Image source: Getty Images.

According to a recent report from Arcview Market Research and BDS Analytics, global sales are expected to soar from less than $10 billion in 2017 to more than $31 billion by 2022. Investment bank Cowen Group, which has easily been the biggest cheerleader for the industry on Wall Street, is projecting $75 billion in sales by 2030. And Jefferies, in a recent research note, called for $50 billion in global annual sales by 2029, with the industry having an opportunity to grow as large as $130 billion -- which could make the cannabis space twice the size of the soda industry, in terms of yearly sales.

These analyst projections and research notes are big reasons why valuations for pot stocks remain so high. Between rapid estimated sales growth, a handful of brand-name deals and partnerships, and Wall Street coverage, investors might be of the opinion that nothing could go wrong.

But Wall Street analysts haven't always been right about the nascent cannabis industry. In fact, they've been wrong a lot in the early going.

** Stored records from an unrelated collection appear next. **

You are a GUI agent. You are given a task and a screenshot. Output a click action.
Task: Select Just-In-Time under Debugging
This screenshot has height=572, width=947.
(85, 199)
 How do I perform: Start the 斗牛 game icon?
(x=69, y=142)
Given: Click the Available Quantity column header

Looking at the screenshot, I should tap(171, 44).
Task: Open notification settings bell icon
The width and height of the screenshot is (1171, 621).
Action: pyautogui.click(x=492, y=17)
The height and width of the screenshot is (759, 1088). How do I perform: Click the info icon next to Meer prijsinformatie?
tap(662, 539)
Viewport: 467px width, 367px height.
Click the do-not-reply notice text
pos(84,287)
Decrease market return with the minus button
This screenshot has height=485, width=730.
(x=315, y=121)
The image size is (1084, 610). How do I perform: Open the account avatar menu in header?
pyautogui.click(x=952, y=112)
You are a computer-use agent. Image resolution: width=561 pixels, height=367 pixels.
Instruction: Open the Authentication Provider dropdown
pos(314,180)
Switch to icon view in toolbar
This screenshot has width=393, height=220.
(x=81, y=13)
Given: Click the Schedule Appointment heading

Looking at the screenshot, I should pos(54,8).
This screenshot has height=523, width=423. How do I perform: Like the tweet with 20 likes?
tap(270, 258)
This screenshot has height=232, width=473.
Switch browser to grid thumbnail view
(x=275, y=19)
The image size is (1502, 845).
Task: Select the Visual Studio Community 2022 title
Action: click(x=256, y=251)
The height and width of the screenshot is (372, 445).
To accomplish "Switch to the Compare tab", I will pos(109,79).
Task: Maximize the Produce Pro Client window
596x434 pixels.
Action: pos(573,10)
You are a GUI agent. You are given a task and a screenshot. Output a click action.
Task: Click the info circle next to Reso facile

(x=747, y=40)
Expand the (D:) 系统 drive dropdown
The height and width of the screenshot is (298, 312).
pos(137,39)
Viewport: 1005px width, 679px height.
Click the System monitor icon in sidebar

Wall Street analysts are fallible

Back on Oct. 17, Scotiabank analyst Oliver Rowe initiated coverage on Aphria (NYSE:APHA) -- which at the time was still listed on the over-the-counter exchange -- with a price target of $25 Canadian (close to $19 U.S.) and an outperform rating. Rowe, in his research note, proclaimed Aphria to be the best way to play the burgeoning cannabis space. He noted that Aphria was perfecting the economics behind large-scale production and should be able to generate substantial margins in the recreational and medical segments. Aphria's stock closed at nearly $15 a share in the U.S. that day. 

A frustrated stock professional grabbing the top of his head while looking at losses on his computer screen.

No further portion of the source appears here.